:: EXERCISE BRIEF ::
Starting from the line with "The height and width of the screenshot is (169, 300)." and going up to and including the line with "Task: Click the", copy the listing below exactly. Leave all images out.
[Opening ENTRIES SUPPLIED section]
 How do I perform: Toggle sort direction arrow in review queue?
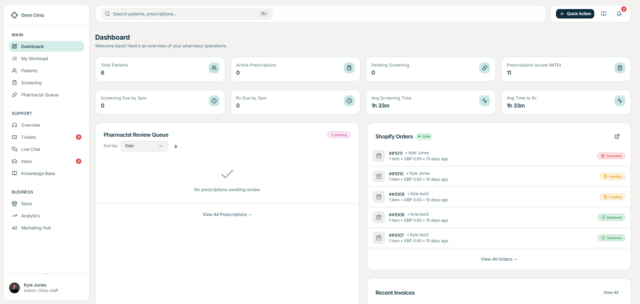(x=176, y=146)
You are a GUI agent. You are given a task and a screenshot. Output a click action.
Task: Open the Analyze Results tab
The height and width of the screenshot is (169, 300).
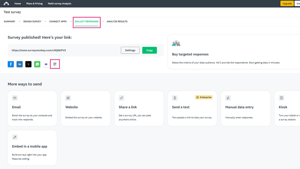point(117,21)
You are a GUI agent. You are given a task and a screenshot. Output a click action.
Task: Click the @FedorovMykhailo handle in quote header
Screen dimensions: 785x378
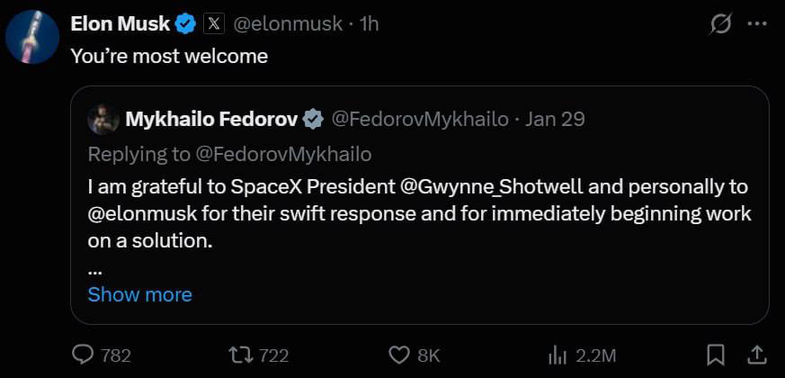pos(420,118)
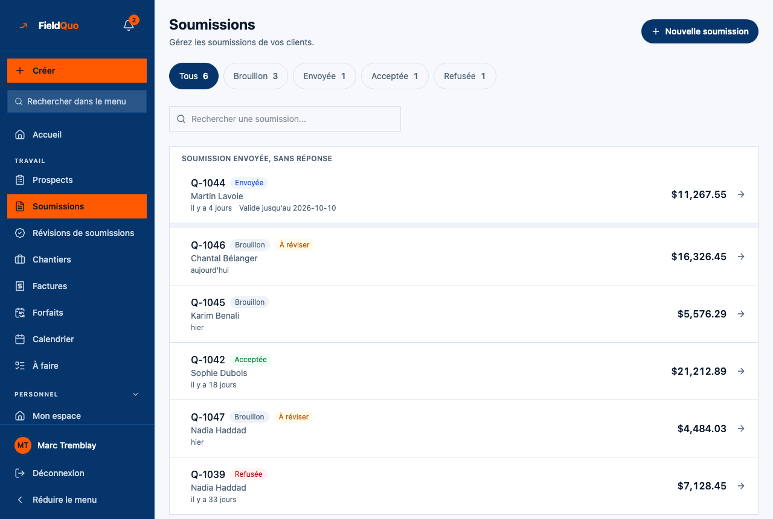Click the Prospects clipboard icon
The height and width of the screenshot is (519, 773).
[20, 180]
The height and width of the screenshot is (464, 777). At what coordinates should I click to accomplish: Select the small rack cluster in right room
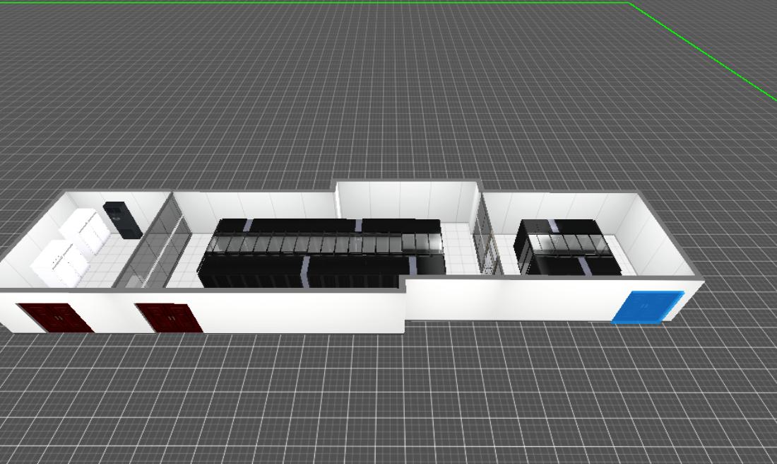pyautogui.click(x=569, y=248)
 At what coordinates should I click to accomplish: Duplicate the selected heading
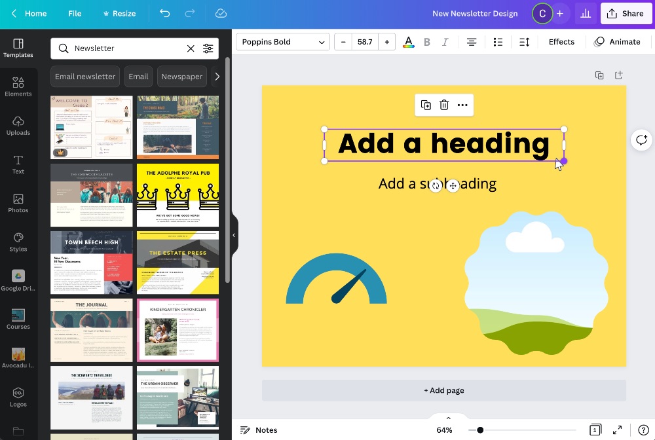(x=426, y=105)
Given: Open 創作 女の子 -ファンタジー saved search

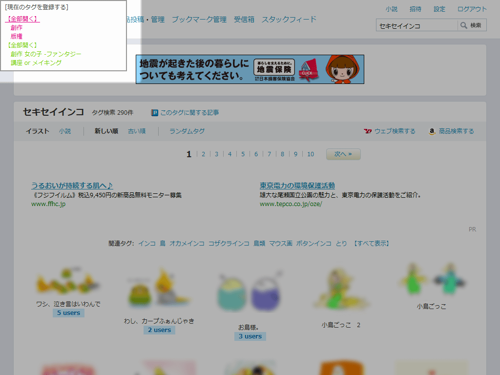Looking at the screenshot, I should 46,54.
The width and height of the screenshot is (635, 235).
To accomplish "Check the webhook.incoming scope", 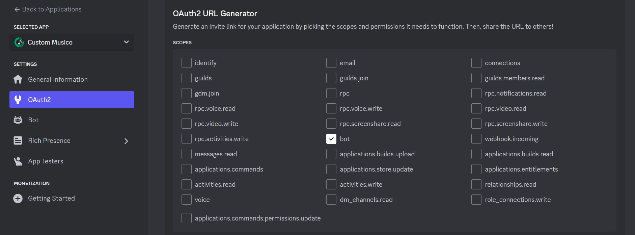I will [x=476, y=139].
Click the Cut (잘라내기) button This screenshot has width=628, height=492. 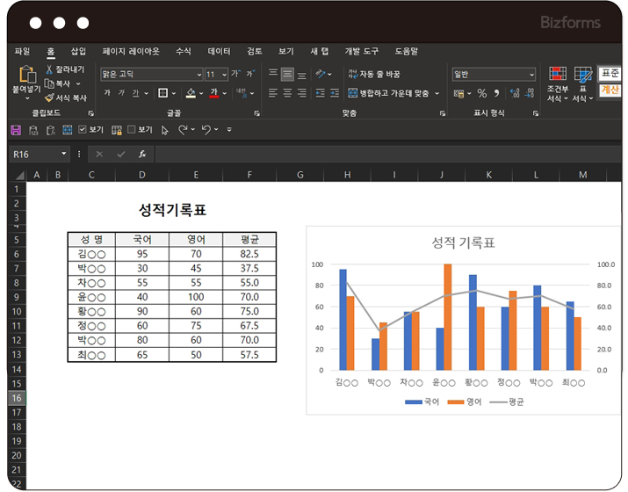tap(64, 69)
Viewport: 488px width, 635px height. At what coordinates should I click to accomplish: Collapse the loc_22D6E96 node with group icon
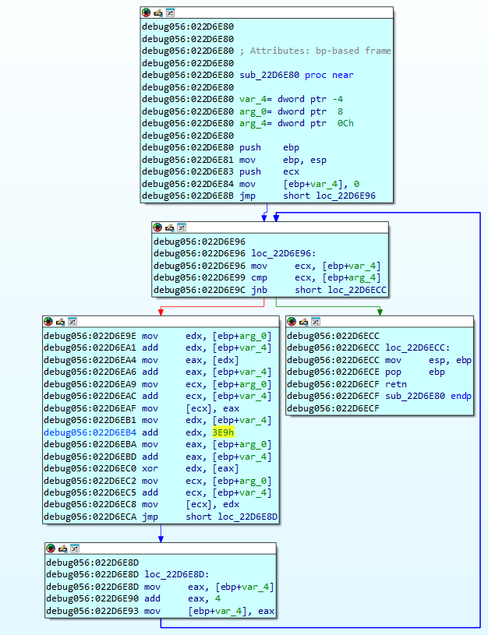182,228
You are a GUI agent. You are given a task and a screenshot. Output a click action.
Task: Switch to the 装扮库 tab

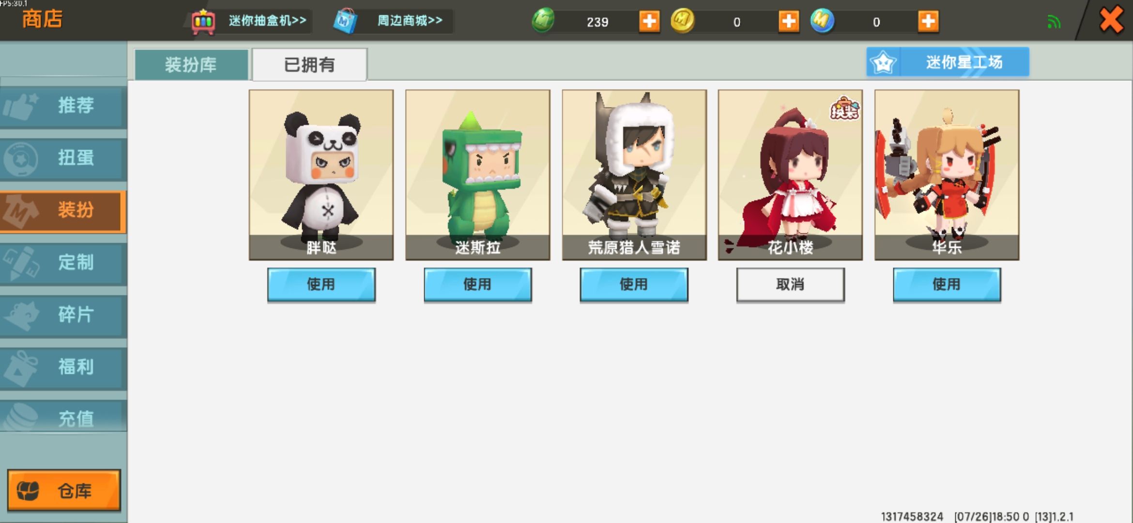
[Closing ENTRIES SUPPLIED section]
:: RESULT FOR THIS EXERCISE ::
The height and width of the screenshot is (169, 300).
point(117,21)
You are a GUI agent. You are given a task and a screenshot. Output a click action.
Task: Click the @FedorovMykhailo handle in quote header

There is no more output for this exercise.